Background information
- Origin: London, England
- Genres: Synth-pop; electroclash; trip hop; folktronica; ambient;
- Years active: 1999–2022 (on hiatus)
- Labels: Mute; Parlophone; Astralwerks;
- Past members: Alison Goldfrapp; Will Gregory;
- Website: goldfrapp.com

= Goldfrapp =

English electronic music duo

Goldfrapp were an English electronic music duo from London, formed in 1999. The duo consisted of Alison Goldfrapp (vocals, synthesiser) and Will Gregory (synthesiser).

Despite favourable reviews and a short-listing for the Mercury Prize, their 2000 début studio album Felt Mountain did not chart highly. Goldfrapp's second album Black Cherry, which incorporated glam rock and synth-pop sounds into their music, was released in 2003. The album's dance-oriented sound was carried over to their third album, Supernature. Supernature took Goldfrapp's work further into dance music, and enjoyed international chart success. The album produced three number-one US dance singles, and was nominated for Best Electronic/Dance Album at the 49th Grammy Awards.

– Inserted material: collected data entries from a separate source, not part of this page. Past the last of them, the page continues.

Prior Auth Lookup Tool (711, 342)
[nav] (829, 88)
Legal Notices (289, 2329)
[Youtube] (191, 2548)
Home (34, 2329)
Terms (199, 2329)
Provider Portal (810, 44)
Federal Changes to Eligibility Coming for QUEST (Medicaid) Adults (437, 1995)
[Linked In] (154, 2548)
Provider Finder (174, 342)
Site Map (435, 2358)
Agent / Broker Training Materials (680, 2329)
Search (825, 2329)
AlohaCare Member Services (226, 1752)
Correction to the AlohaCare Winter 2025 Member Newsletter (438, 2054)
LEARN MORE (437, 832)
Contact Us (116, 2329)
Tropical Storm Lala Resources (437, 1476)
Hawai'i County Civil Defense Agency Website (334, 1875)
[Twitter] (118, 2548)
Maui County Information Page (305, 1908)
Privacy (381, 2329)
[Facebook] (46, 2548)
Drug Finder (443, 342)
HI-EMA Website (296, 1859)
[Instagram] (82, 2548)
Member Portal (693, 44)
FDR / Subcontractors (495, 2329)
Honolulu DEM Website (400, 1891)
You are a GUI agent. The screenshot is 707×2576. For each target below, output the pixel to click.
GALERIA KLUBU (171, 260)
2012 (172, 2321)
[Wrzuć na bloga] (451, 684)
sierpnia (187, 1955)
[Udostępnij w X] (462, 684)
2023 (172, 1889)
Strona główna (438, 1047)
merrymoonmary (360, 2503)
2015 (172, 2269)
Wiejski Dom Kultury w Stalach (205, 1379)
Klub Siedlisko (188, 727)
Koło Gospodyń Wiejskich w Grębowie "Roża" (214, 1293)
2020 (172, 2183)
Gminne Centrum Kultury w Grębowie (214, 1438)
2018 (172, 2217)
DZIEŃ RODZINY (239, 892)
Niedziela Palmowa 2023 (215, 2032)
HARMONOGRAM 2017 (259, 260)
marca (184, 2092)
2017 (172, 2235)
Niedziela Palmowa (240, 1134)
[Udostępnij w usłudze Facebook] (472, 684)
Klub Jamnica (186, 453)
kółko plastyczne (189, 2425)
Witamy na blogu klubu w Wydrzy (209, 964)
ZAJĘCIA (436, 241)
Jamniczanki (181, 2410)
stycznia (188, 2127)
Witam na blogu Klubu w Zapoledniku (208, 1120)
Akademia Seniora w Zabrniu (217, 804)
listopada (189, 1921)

Their fourth album Seventh Tree placed a greater emphasis on ambient and downtempo music, drawing inspiration from nature and paganism, while their fifth album, Head First, found the group exploring 1980s-influenced synth-pop. Head First also earned the duo their second Grammy Award nomination for Best Electronic/Dance Album in 2010. Goldfrapp released their critically acclaimed sixth studio album, the folktronica-influenced Tales of Us, in September 2013. Goldfrapp released their seventh studio album, Silver Eye, in March 2017, which debuted at number six on the UK Albums Chart. The same position was achieved by Alison Goldfrapp's May 2023 debut solo album The Love Invention.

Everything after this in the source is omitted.